Smith seems to read too much in to the fact that the grhya manuals refer to
srauta manuals. Srauta sutras would have come into existence earlier
for the simple reason that srauta rituals were more complicated and
rarer, and consequently, future priests would be less likely to learn them
by observation. A need for codification of the grhya rituals was not felt
till the srauta sutras became common. The reason the grhya sutras refer to
srauta sutras is keep the former as short as possible, not because the
grhya rituals were 'conceived' as 'simplifications' of the srauta rituals.

One conclusion to be drawn from the long digression above is that the
various rituals were evolving in the vedic period, and the sutras are
simply the codifications of the rituals as they existed in the autors'
milieu. The speculations of the brahmanas are attempts to explain the
ritual practices of the time, rather than attempts to justify the rituals
as they were 'conceived'. We cannot assume, as Smith apparently does, that
theory preceeded practice.

One more topic must be addressed, namely the relationship between varna
and jati. Smith's position seems to be that varna system was the 'origin'
of the jatis. In the opening chapter, where such views as asserted, we
are promised an in-depth discussion in the concluding chapter. But, there
we find nothing but a summary of various views, with no attempt at
justifying Smith's position. In the meantime, Rathakara is glossed as
'offspring of vaisya father and sudra mother', even in the index! This
ignores the fact that in the Yajnavalkya Smrti, a more complicated origin
is posited for Rathakaras, and the quoted view is that of Baudhayana
Dharma Sutra. We are never told why one is preferrable to the other. While
[MR] is quoted, Smith ignores the former's conclusion that Rathakaras do
not form an endogamous group in the earliest texts. The much-questioned
attempts of Dharma Sutras to derive jatis out of varnas is simply assumed
by Smith, yet this is exactly what he promises to defend eventually.
(The names of jatis  in the dharma sutras, some of which, like Rathakara
or Karmara, are occupational, some such as Vaideha are names of regions,
and yet others seem to be names of tribes, suggest manifold origins of
the castes.) Without any such defence, it is not possible to claim that
"caste is indeed Vedic in its origins" (p.320).
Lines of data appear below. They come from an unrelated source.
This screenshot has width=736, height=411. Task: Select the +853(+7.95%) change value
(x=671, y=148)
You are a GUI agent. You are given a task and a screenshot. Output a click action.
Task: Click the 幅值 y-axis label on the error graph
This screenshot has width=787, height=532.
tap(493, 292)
It should also be pointed out that Dumont's views on caste were endorsed
woleheartedly in [SR], and are used implicitely in the concluding chapter.
But, while objections to Dumont are recognized, they are not replied to.
Dumont's theory has been criticised from anthropological viewpoint often
enough and there is no need to rehash them here (see [QI], for example).
Even from textual data, Dumont makes quite a few mistakes. For example, the
duties and privileges of the king in relation to dharma (see, [GA] for an
overview) do not support Dumont's claims about the subordination of kings.
The 'purity-impurity axis' of Dumont is not without its weaknesses.
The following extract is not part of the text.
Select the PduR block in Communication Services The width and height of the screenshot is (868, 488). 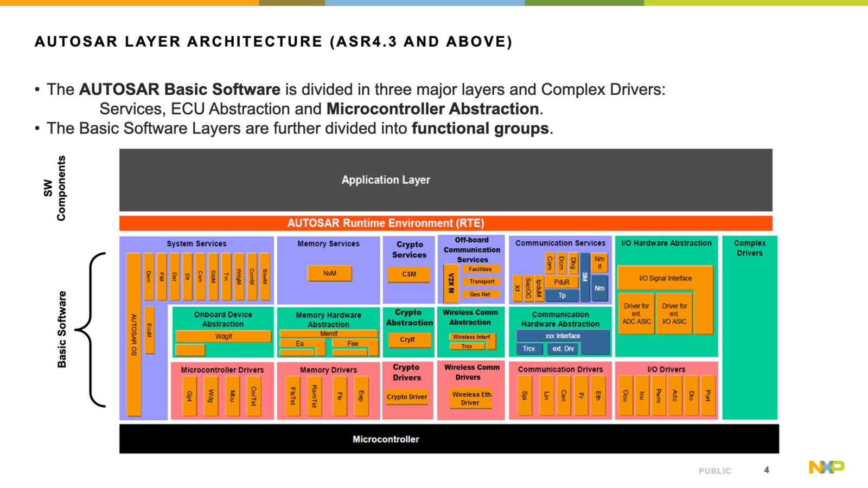click(x=561, y=282)
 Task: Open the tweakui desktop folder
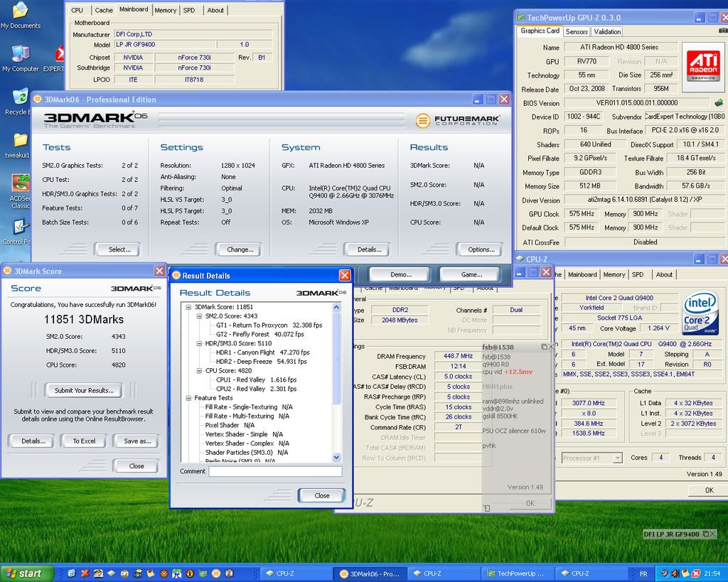click(20, 141)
Let us now return to 'Classifying the Universe'. In the concluding chapter,
we are advised that scholars of religion should ask "says who?", that is
to say, "to whose advantage?". One must wonder if the same question should
be asked of scholars of religion as well. Smith leaves no doubt that he
believes that brahmanas were written by brahmins to reinforce their
position and authority, and that the equivalences he lists are proof of
that. Are we entitled to ask "To whose advantage is it if Smith's theory is
accepted, without detailed examination of all the evidence?" (rther than
selected quotes). When combined with incomplete quotes and strange lacunae
in the index, this question could indeed be quite uncomfortable.
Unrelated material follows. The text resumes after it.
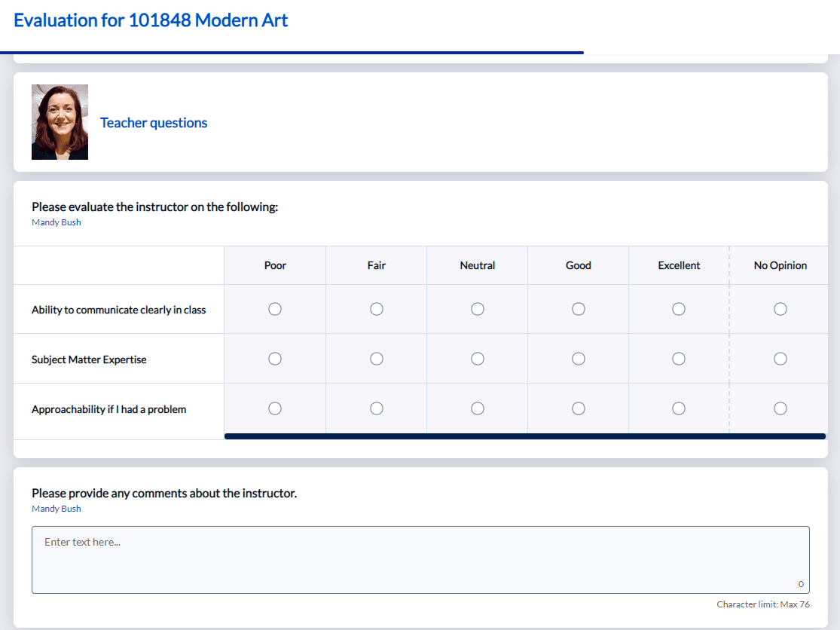Open the Mandy Bush instructor link
Screen dimensions: 840x630
tap(56, 222)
Seen from that angle, certain phrases which might seem as harmless conceits
take on a more sinister tone. For example, Maruts are referred to as
"storm troopers" (p.97 etc). Given the association that term has today,
is its use deliberate? The same question arises when we see 'paroksha'
translated as "surreptious(ly)" on pp.222--223 whereas most (including
Smith, elsewhere in this book) use "secretly" (literaly, it is
'paras+aksha', "beyond the eye"). The anachronistic translation of
purisha has already been noted.

In conclusion, we can only say that Smith as failed to prove his case, that
the evidence he presents is selective, that he has ignored conflicting
evidence even when he should be aware of it and that he has let his
prejudices overrule his reasoning ability. We can only hope that
non-specialists will become aware of the serious problems with this book
and that they will not be misled by the overwhelming number of quotations
into thinking that the evidence presented is exhaustive rather than
being carefully selected.


References Quoted:
[BC] B. K. Smith, "Classifying the Universe", Oxford University Press,
London, New York, 1994.

[BR] B. K. Smith, "Reflections on resemblence, ritual and religion",

[CQ] Chase, "Quest for myth", Lousiana State U Press, Baton Rouge, 1949.

[DA] P-E. Dumont, "L'Asvamedha", P. Guenther, Paris, 1927.

[GA] J. Gonda, "Aspects of early Visnuism", Oosthoek, Urtrecht, 1954.
(Reprinted by Motilal Banarasidas, Delhi, 1969).

[GC] J. Gonda, "Change and continuity in Indian religion", Munshiram
Manoharlal, New Delhi, 1985 (Ist Indian edition). (originally published by
Mouton 1965, Disputationes Rheno-Trajectinae 9)

[GK] J. Gonda, 'Ancient Indian kingship from the religious point of view",
E. J. Brill, Leiden 1969 (reprinted from Numen 3, 4).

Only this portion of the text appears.